On their 2019 tax return, Kamala Harris and her husband Douglas Emhoff deducted $13,503 of vehicle expenses and $4,043 of meals expenses as unreimbursed expenses related to his work with law firm DLA. In my experience, big law firms like DLA reimburse their partners for any legitimate business expenses such as travel and meals. Are these really business expenses? Or is this an attempt to deduct personal vehicle and meal expenses? There's another topic for the NY Times to investigate, if they are really interested in transparency and protecting the government coffers.

Posted by: Apolitical Tax Enforcer | Oct 8, 2020 5:16:18 AM

Experts have also argued that the President exercising his delegated constitutional powers was illegal. Experts have also argued that the President exercising his 1st Amendment rights was illegal. Experts have also argued that the President was a Kremlin agent who stole the 2016 election.

Experts have a long track record in conspiracy theories and lowering the legal standard to claim actions many other presidents have taken are now illegal.

Directives:
• 1. In the listing, take the lines starting with the line with "Copy email address using the copy icon" and going on through the line with "(x=545, y=373)", and write them out again with "Front layer group" swapped for "Background layer group" and everything else left the same.
• 2. Continue the comment thread about the Harris tax deductions and the President's powers, starting after its last sentence.
This text and the listing are unrelated.

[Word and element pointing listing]
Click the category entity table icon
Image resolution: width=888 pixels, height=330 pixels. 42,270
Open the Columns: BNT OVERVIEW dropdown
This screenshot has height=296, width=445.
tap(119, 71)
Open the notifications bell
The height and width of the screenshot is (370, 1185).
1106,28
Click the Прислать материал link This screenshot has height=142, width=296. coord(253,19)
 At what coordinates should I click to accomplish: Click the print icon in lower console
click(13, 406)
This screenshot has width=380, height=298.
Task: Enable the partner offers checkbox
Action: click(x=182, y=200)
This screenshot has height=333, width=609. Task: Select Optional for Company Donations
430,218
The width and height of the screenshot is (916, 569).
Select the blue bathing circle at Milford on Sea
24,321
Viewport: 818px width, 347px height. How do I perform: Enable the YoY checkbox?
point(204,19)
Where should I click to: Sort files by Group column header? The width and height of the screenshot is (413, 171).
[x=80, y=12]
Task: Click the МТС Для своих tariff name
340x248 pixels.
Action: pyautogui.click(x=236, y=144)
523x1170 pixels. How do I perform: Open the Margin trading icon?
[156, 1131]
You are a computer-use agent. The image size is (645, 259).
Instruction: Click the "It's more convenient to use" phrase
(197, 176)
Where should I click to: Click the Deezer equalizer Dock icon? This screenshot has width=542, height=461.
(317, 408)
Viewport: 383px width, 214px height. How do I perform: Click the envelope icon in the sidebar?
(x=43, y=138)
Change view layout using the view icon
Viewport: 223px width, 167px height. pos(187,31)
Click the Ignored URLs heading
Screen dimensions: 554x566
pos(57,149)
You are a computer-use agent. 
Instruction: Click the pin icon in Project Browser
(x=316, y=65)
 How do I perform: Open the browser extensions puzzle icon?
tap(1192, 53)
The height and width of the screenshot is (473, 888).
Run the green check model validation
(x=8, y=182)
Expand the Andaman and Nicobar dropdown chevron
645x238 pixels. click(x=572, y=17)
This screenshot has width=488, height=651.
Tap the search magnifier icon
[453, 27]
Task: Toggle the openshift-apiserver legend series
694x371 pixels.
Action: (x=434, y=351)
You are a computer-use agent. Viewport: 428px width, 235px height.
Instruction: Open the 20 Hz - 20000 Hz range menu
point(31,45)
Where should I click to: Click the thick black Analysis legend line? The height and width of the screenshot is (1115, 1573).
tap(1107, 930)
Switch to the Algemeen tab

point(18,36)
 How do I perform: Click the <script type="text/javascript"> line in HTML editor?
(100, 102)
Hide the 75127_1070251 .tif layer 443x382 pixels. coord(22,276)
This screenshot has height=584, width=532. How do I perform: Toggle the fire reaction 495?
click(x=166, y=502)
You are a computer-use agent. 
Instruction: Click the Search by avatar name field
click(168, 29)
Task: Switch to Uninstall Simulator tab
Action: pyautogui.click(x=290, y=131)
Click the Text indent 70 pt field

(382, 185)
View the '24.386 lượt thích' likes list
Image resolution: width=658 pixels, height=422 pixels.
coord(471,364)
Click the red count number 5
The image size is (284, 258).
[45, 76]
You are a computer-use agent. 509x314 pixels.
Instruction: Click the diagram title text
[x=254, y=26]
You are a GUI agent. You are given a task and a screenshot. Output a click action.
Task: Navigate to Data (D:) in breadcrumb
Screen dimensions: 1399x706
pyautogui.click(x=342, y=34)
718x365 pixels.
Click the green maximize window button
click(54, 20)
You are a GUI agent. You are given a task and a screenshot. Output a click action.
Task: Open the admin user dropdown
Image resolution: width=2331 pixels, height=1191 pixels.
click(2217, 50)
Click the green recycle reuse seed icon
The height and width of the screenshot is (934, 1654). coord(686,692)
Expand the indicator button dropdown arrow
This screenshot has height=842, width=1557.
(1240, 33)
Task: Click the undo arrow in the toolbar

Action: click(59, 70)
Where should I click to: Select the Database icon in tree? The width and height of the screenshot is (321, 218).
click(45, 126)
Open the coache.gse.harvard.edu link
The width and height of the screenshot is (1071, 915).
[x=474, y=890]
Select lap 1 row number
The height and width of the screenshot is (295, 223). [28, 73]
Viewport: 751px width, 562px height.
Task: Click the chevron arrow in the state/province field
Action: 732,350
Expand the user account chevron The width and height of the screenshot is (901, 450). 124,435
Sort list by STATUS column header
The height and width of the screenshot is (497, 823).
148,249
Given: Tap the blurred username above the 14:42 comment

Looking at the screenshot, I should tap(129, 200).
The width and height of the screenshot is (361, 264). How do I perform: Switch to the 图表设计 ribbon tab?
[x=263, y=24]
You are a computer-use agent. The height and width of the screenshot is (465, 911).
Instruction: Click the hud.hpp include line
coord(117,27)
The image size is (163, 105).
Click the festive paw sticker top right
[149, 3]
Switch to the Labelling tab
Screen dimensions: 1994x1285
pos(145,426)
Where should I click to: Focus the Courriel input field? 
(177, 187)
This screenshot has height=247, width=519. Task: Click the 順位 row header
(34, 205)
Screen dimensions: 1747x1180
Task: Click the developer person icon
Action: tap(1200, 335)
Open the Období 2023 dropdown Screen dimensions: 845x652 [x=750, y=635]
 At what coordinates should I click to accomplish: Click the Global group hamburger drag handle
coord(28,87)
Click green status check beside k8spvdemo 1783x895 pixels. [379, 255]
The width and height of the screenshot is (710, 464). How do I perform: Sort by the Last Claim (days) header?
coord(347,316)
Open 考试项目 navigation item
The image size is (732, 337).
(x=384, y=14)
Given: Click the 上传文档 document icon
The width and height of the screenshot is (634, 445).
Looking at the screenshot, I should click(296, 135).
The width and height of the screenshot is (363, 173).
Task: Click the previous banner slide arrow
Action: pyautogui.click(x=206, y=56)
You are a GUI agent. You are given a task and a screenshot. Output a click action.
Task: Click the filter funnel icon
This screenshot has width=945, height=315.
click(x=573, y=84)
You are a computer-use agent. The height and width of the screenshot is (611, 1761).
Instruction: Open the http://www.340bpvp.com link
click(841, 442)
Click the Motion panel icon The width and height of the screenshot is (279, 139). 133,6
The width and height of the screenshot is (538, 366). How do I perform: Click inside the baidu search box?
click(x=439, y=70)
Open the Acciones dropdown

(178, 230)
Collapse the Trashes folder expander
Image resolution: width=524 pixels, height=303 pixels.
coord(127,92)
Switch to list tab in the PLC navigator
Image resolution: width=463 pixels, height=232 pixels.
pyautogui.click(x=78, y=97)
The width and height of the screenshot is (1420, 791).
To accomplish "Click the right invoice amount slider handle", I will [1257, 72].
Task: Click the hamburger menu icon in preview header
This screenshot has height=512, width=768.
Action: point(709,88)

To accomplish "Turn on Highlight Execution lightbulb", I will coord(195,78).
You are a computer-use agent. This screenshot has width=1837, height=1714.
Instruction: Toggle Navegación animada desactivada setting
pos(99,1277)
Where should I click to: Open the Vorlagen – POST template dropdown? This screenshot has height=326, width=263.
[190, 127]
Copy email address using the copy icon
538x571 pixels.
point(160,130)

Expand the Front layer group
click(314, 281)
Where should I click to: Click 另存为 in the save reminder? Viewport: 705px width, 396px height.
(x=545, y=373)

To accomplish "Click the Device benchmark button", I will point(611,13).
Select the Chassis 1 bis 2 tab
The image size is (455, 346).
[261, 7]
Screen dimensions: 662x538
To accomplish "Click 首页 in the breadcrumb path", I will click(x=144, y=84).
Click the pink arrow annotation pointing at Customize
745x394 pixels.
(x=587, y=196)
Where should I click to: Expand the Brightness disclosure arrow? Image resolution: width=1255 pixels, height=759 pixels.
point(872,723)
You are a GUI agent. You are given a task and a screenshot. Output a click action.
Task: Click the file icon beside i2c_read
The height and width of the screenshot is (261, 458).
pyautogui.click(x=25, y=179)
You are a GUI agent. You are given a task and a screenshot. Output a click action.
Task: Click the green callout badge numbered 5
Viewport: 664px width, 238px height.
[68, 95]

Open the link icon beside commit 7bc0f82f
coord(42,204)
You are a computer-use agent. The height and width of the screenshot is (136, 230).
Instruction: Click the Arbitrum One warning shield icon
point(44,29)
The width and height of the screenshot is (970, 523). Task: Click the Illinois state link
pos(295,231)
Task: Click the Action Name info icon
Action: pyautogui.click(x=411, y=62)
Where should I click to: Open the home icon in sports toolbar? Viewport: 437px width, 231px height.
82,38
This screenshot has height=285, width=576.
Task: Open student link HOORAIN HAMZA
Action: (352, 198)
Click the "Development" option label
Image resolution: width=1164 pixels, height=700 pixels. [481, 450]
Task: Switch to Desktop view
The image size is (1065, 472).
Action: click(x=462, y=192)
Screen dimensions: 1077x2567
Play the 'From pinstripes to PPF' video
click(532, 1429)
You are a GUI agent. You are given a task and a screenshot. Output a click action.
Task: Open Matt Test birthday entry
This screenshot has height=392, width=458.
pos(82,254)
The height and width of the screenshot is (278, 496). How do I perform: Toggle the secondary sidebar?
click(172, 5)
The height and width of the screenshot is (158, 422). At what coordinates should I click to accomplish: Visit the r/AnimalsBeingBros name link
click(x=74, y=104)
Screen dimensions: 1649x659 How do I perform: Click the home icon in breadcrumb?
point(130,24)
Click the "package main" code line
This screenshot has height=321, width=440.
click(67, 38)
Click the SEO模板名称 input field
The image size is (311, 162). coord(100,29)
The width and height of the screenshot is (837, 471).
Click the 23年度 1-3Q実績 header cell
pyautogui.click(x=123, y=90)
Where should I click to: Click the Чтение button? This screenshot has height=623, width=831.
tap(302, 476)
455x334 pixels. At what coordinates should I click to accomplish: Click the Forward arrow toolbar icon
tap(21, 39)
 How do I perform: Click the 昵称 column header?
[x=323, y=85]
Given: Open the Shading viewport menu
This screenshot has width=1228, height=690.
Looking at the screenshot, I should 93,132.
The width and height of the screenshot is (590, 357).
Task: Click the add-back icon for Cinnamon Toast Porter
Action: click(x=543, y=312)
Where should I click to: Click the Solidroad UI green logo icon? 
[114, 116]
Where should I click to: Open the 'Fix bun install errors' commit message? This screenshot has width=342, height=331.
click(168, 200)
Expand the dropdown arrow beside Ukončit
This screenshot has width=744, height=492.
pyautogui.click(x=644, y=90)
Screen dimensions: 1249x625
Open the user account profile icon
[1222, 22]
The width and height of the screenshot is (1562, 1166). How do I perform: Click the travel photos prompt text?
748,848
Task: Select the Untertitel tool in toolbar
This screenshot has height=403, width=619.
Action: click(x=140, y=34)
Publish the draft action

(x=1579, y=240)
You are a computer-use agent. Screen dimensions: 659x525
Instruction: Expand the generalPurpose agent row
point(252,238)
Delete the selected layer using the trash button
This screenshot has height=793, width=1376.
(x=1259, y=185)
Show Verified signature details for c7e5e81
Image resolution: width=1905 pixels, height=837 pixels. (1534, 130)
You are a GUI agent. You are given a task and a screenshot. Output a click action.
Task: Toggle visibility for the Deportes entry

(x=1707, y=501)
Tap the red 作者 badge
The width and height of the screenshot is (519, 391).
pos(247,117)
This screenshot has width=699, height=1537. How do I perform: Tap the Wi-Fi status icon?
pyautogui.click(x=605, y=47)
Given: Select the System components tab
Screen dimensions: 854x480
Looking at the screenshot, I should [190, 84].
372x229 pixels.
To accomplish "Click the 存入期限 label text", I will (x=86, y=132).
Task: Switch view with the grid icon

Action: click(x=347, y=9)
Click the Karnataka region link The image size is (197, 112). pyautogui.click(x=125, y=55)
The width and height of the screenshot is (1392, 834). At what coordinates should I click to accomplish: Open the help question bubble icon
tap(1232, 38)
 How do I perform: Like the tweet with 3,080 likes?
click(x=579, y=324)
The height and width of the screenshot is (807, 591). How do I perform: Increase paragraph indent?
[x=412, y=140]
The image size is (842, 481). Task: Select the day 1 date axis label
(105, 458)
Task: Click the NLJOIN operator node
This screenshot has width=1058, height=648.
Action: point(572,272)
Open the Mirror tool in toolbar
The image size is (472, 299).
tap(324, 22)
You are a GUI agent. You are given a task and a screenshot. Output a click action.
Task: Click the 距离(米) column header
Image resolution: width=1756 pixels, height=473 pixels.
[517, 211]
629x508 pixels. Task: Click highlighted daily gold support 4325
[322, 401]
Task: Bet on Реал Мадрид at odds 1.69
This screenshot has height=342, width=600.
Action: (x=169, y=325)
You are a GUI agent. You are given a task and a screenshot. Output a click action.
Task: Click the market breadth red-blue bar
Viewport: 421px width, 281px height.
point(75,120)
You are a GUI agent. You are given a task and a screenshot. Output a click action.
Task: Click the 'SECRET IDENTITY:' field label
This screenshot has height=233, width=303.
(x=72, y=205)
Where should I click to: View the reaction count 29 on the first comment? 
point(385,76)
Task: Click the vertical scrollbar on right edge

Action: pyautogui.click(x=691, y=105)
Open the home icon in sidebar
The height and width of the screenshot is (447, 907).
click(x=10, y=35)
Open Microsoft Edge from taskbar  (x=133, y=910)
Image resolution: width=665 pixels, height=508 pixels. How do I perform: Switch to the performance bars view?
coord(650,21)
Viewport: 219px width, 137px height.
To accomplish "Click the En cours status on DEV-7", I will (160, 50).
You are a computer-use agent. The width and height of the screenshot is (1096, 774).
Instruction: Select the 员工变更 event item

Results for each task:
• 1.
Copy email address using the copy icon
538x571 pixels.
point(160,130)

Expand the Background layer group
click(314, 281)
Where should I click to: Click 另存为 in the save reminder? Viewport: 705px width, 396px height.
(x=545, y=373)

• 2.
Posted by: MM Classic | Oct 8, 2020 9:14:57 PM

With 192 episodes of The Apprentice, that's $365/episode for hair styling. I would think that TV shows can deduct hair styling, like make-up, as a cost. Is $365/episode unusual for TV shows for hair? Must the company pay union rates? Without a comparison to other TV shows, nobody should say this is an illegitimate expense.

Posted by: Eric B Rasmusen | Oct 10, 2020 9:04:59 PM

If I combed through Tax Court cases that I remember from a misbegotten youth, there are quite a few cases where (broadly) entertainers attempted to deduct clothing and other cost of “appearance.”

Although these were generally unsuccessful, I recollect none that involved criminal tax fraud. I agree with MM Classic – find another expert.